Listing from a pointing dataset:

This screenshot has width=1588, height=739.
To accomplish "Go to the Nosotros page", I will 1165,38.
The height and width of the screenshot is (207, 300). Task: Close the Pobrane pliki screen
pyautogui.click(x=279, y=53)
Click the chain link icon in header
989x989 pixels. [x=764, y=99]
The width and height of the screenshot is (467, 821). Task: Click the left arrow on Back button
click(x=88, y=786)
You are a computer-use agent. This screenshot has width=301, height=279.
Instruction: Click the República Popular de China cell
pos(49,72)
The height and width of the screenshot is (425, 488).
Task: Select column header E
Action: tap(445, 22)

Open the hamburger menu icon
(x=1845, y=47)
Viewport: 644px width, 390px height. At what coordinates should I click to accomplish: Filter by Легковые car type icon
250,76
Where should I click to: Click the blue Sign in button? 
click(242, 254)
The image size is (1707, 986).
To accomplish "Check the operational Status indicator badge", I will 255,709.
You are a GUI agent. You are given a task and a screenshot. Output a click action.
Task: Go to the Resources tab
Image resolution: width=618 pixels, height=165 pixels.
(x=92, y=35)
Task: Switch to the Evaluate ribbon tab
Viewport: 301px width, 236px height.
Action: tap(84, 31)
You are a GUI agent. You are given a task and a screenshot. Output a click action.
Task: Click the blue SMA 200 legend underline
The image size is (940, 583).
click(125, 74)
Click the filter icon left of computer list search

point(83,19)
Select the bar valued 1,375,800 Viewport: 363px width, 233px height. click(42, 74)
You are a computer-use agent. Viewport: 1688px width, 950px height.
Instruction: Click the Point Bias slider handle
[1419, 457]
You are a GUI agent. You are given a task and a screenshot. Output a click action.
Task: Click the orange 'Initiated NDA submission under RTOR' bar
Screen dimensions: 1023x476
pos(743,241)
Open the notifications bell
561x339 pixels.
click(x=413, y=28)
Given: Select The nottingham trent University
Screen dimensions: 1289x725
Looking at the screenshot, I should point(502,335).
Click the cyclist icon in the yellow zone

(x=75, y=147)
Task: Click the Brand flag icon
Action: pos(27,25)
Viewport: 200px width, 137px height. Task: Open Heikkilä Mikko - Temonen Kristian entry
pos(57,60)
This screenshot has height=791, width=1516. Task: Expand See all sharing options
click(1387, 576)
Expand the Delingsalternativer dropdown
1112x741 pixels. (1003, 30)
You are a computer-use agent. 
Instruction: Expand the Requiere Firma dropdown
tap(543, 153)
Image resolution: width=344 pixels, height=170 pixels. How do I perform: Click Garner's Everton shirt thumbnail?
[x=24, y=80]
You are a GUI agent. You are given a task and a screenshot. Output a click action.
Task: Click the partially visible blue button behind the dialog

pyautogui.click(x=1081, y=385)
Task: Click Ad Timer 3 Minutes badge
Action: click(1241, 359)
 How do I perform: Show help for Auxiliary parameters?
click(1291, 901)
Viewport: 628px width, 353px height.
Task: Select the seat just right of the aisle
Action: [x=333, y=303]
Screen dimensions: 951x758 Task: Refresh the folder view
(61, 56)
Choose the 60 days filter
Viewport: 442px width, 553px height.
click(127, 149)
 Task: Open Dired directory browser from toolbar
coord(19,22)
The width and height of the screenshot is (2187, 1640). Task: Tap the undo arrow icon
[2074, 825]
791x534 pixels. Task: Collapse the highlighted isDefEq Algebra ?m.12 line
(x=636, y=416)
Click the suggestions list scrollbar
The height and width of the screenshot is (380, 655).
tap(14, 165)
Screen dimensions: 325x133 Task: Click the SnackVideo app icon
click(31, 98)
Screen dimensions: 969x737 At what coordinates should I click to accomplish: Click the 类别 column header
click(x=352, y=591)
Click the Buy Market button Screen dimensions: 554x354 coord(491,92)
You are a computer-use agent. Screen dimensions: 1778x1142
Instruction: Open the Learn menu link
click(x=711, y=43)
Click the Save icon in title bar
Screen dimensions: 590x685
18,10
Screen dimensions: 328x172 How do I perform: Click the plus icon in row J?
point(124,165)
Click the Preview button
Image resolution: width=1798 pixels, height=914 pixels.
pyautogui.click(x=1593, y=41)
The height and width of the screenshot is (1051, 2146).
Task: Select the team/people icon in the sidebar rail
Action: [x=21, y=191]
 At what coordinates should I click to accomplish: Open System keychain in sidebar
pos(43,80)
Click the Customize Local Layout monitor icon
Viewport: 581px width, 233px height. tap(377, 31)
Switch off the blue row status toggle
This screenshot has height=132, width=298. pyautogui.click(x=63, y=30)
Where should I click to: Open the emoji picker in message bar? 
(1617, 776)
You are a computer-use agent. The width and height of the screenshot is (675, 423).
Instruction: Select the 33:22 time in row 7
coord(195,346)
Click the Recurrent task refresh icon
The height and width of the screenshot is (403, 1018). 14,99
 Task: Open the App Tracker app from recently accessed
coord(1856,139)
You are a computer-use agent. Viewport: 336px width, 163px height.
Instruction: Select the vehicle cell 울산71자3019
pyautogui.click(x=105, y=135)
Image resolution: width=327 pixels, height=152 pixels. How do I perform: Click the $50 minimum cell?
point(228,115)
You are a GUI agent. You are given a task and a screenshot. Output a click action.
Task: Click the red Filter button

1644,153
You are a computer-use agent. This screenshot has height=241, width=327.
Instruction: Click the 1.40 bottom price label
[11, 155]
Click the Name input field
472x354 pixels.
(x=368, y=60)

Requirement: Can you arrange every line of the listing above as a numbered list, leaving out the blank lines?

Problem solution:
1. This screenshot has width=1588, height=739.
2. To accomplish "Go to the Nosotros page", I will 1165,38.
3. The height and width of the screenshot is (207, 300). Task: Close the Pobrane pliki screen
4. pyautogui.click(x=279, y=53)
5. Click the chain link icon in header
6. 989x989 pixels. [x=764, y=99]
7. The width and height of the screenshot is (467, 821). Task: Click the left arrow on Back button
8. click(x=88, y=786)
9. You are a computer-use agent. This screenshot has width=301, height=279.
10. Instruction: Click the República Popular de China cell
11. pos(49,72)
12. The height and width of the screenshot is (425, 488).
13. Task: Select column header E
14. Action: tap(445, 22)
15. Open the hamburger menu icon
16. (x=1845, y=47)
17. Viewport: 644px width, 390px height. At what coordinates should I click to accomplish: Filter by Легковые car type icon
18. 250,76
19. Where should I click to: Click the blue Sign in button? 
20. click(242, 254)
21. The image size is (1707, 986).
22. To accomplish "Check the operational Status indicator badge", I will 255,709.
23. You are a GUI agent. You are given a task and a screenshot. Output a click action.
24. Task: Go to the Resources tab
25. Image resolution: width=618 pixels, height=165 pixels.
26. (x=92, y=35)
27. Task: Switch to the Evaluate ribbon tab
28. Viewport: 301px width, 236px height.
29. Action: tap(84, 31)
30. You are a GUI agent. You are given a task and a screenshot. Output a click action.
31. Task: Click the blue SMA 200 legend underline
32. The image size is (940, 583).
33. click(125, 74)
34. Click the filter icon left of computer list search
35. point(83,19)
36. Select the bar valued 1,375,800 Viewport: 363px width, 233px height. click(42, 74)
37. You are a computer-use agent. Viewport: 1688px width, 950px height.
38. Instruction: Click the Point Bias slider handle
39. [1419, 457]
40. You are a GUI agent. You are given a task and a screenshot. Output a click action.
41. Task: Click the orange 'Initiated NDA submission under RTOR' bar
42. Screen dimensions: 1023x476
43. pos(743,241)
44. Open the notifications bell
45. 561x339 pixels.
46. click(x=413, y=28)
47. Given: Select The nottingham trent University
48. Screen dimensions: 1289x725
49. Looking at the screenshot, I should point(502,335).
50. Click the cyclist icon in the yellow zone
51. (x=75, y=147)
52. Task: Click the Brand flag icon
53. Action: pos(27,25)
54. Viewport: 200px width, 137px height. Task: Open Heikkilä Mikko - Temonen Kristian entry
55. pos(57,60)
56. This screenshot has height=791, width=1516. Task: Expand See all sharing options
57. click(1387, 576)
58. Expand the Delingsalternativer dropdown
59. 1112x741 pixels. (1003, 30)
60. You are a computer-use agent. 
61. Instruction: Expand the Requiere Firma dropdown
62. tap(543, 153)
63. Image resolution: width=344 pixels, height=170 pixels. How do I perform: Click Garner's Everton shirt thumbnail?
64. [x=24, y=80]
65. You are a GUI agent. You are given a task and a screenshot. Output a click action.
66. Task: Click the partially visible blue button behind the dialog
67. pyautogui.click(x=1081, y=385)
68. Task: Click Ad Timer 3 Minutes badge
69. Action: click(1241, 359)
70.  How do I perform: Show help for Auxiliary parameters?
71. click(1291, 901)
72. Viewport: 628px width, 353px height.
73. Task: Select the seat just right of the aisle
74. Action: [x=333, y=303]
75. Screen dimensions: 951x758 Task: Refresh the folder view
76. (61, 56)
77. Choose the 60 days filter
78. Viewport: 442px width, 553px height.
79. click(127, 149)
80.  Task: Open Dired directory browser from toolbar
81. coord(19,22)
82. The width and height of the screenshot is (2187, 1640). Task: Tap the undo arrow icon
83. [2074, 825]
84. 791x534 pixels. Task: Collapse the highlighted isDefEq Algebra ?m.12 line
85. (x=636, y=416)
86. Click the suggestions list scrollbar
87. The height and width of the screenshot is (380, 655).
88. tap(14, 165)
89. Screen dimensions: 325x133 Task: Click the SnackVideo app icon
90. click(31, 98)
91. Screen dimensions: 969x737 At what coordinates should I click to accomplish: Click the 类别 column header
92. click(x=352, y=591)
93. Click the Buy Market button Screen dimensions: 554x354 coord(491,92)
94. You are a computer-use agent. Screen dimensions: 1778x1142
95. Instruction: Open the Learn menu link
96. click(x=711, y=43)
97. Click the Save icon in title bar
98. Screen dimensions: 590x685
99. 18,10
100. Screen dimensions: 328x172 How do I perform: Click the plus icon in row J?
101. point(124,165)
102. Click the Preview button
103. Image resolution: width=1798 pixels, height=914 pixels.
104. pyautogui.click(x=1593, y=41)
105. The height and width of the screenshot is (1051, 2146).
106. Task: Select the team/people icon in the sidebar rail
107. Action: [x=21, y=191]
108.  At what coordinates should I click to accomplish: Open System keychain in sidebar
109. pos(43,80)
110. Click the Customize Local Layout monitor icon
111. Viewport: 581px width, 233px height. tap(377, 31)
112. Switch off the blue row status toggle
113. This screenshot has height=132, width=298. pyautogui.click(x=63, y=30)
114. Where should I click to: Open the emoji picker in message bar? 
115. (1617, 776)
116. You are a computer-use agent. The width and height of the screenshot is (675, 423).
117. Instruction: Select the 33:22 time in row 7
118. coord(195,346)
119. Click the Recurrent task refresh icon
120. The height and width of the screenshot is (403, 1018). 14,99
121.  Task: Open the App Tracker app from recently accessed
122. coord(1856,139)
123. You are a computer-use agent. Viewport: 336px width, 163px height.
124. Instruction: Select the vehicle cell 울산71자3019
125. pyautogui.click(x=105, y=135)
126. Image resolution: width=327 pixels, height=152 pixels. How do I perform: Click the $50 minimum cell?
127. point(228,115)
128. You are a GUI agent. You are given a task and a screenshot. Output a click action.
129. Task: Click the red Filter button
130. 1644,153
131. You are a computer-use agent. This screenshot has height=241, width=327.
132. Instruction: Click the 1.40 bottom price label
133. [11, 155]
134. Click the Name input field
135. 472x354 pixels.
136. (x=368, y=60)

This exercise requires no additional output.